Es dar la vuelta a toda la historia tal como la conocemos. Los rusos actuales, explica la autora, condenan las represiones “totalmente injustificables” de la época revolucionaria, pero creen que la demonización de Stalin, su asimilación con Hitler, es una maquinación destinada a desacreditar la propia Victoria (la autora utiliza siempre mayúscula y a menudo habla de la Gran Victoria). Una Victoria que permitió el restablecimiento de la Rusia histórica, la recuperación de las adquisiciones de Pedro el Grande, precisamente lo que Occidente no pudo soportar. Y ese punto crucial es en el que la autora y los rusos nacionalistas de hoy condenan a todos los bolcheviques. Porque “Lenin era occidentalista y el bolchevismo era una forma de rechazo de todo lo que era nacionalismo ruso”. En este orden de ideas, Narochnitskaya emprende incluso cierta rehabilitación de los rusos blancos, que, lejos de ser los malos de la historia, “estaban firmemente apegados al mantenimiento de una Rusia unida”, mientras que los bolcheviques estaban dispuestos a “vender los territorios”.

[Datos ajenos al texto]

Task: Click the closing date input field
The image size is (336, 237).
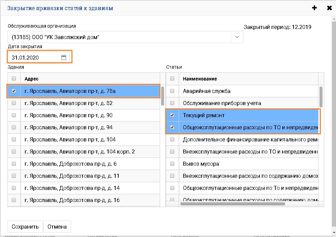Action: 33,58
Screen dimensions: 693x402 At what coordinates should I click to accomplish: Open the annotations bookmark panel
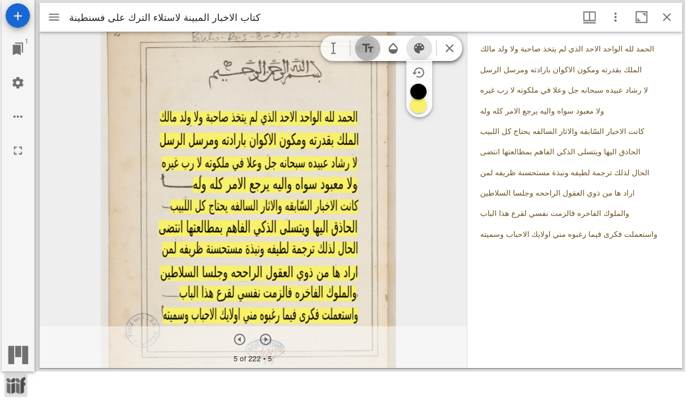pos(17,48)
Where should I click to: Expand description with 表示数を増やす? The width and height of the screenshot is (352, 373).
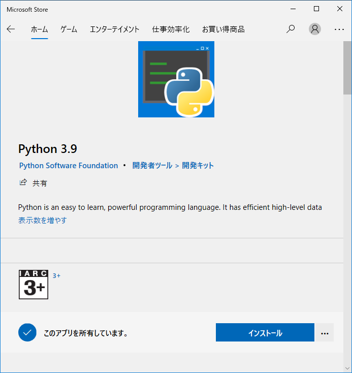pos(43,220)
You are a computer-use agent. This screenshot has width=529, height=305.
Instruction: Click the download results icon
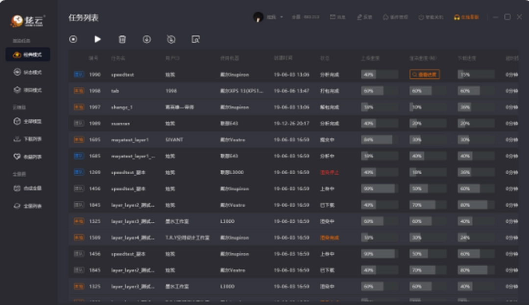click(x=146, y=39)
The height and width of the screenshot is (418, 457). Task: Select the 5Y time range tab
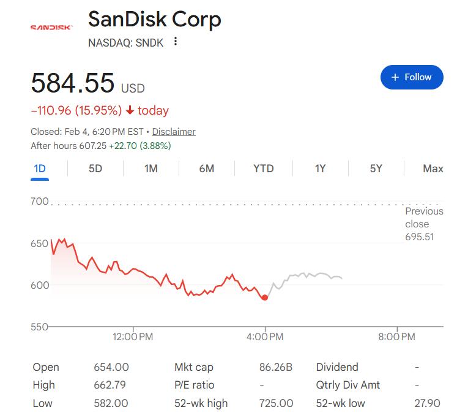(x=376, y=169)

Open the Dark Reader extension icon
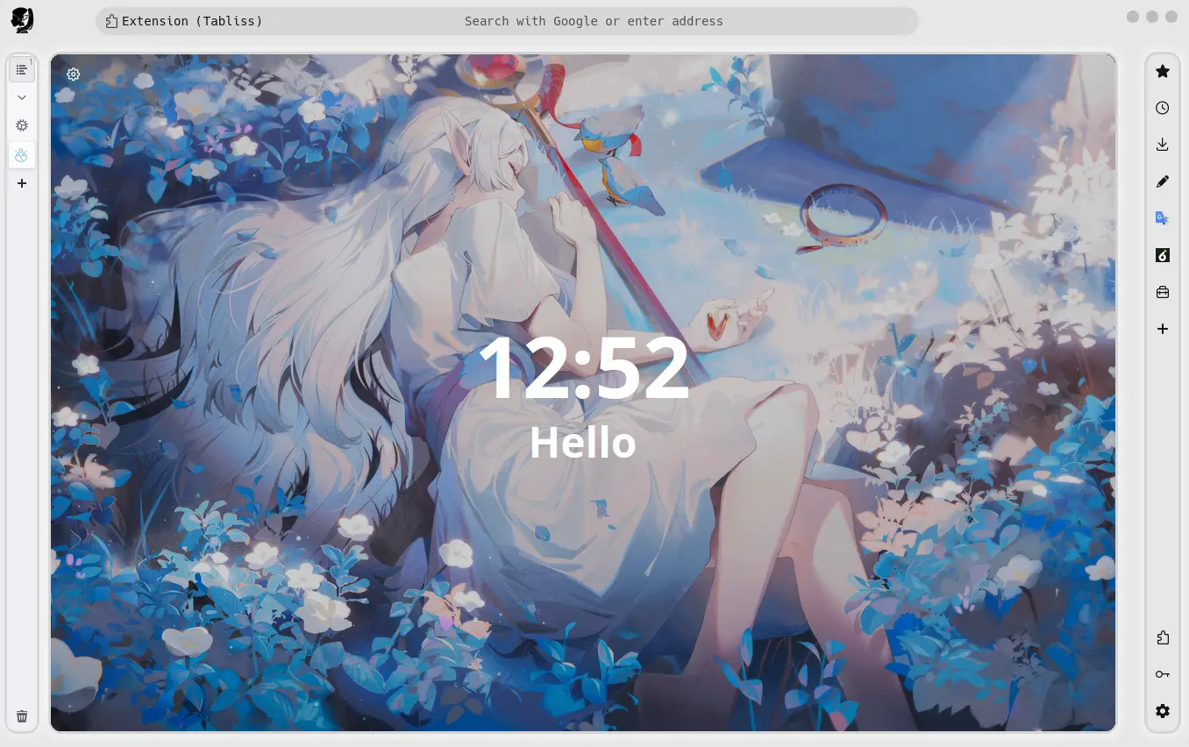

Hay una serie de motivos a los que se suele aludir para explicar el pacto Hitler-Stalin -o, mejor dicho, Molotov-Ribbentrop- de 1939, en especial la necesidad de Stalin de restaurar un estado mayor que él mismo había diezmado, pero, según la autora, también se explica, en parte, por la larga historia de las relaciones ruso-polacas, puesto que, por no hablar más que del siglo XX, el contencioso entre Rusia y Polonia se remonta al Tratado de Versalles. En 1918, gracias a dicho tratado, los ejércitos polacos se apoderaron de la ciudad ucraniana de Lvov y en 1919 Pidulsky marchó sobre Kiev, donde se hizo coronar con el nombre de Vladislav IV, sin ocultar su sueño de entrar en Moscú como en 1612. Gracias a Versalles, se restablecieron Polonia, Finlandia, Lituania, Letonia y Estonia, en detrimento del imperio ruso. “Polonia se convirtió en el principal enemigo de Rusia y eso no se tiene suficientemente en cuenta al analizar el Pacto Molotov-Ribbentrop”, escribe Natalia Narochnitskaya. El “supuesto reparto de Polonia” acordado en dicho pacto no se debió más que a las constantes agresiones por su parte.
¿Por qué el pacto entre Hitler y Stalin sigue todavía hoy demonizado y considerado como el preludio a la II Guerra Mundial, y no así Múnich, que se ve más bien como un simple error de juicio, se indigna Narochnitskaya, cuando es evidente que los acuerdos de Múnich de septiembre de 1938 no dejaron a Rusia más que la perspectiva de enfrentarse en solitario a la expansión nazi en Europa oriental?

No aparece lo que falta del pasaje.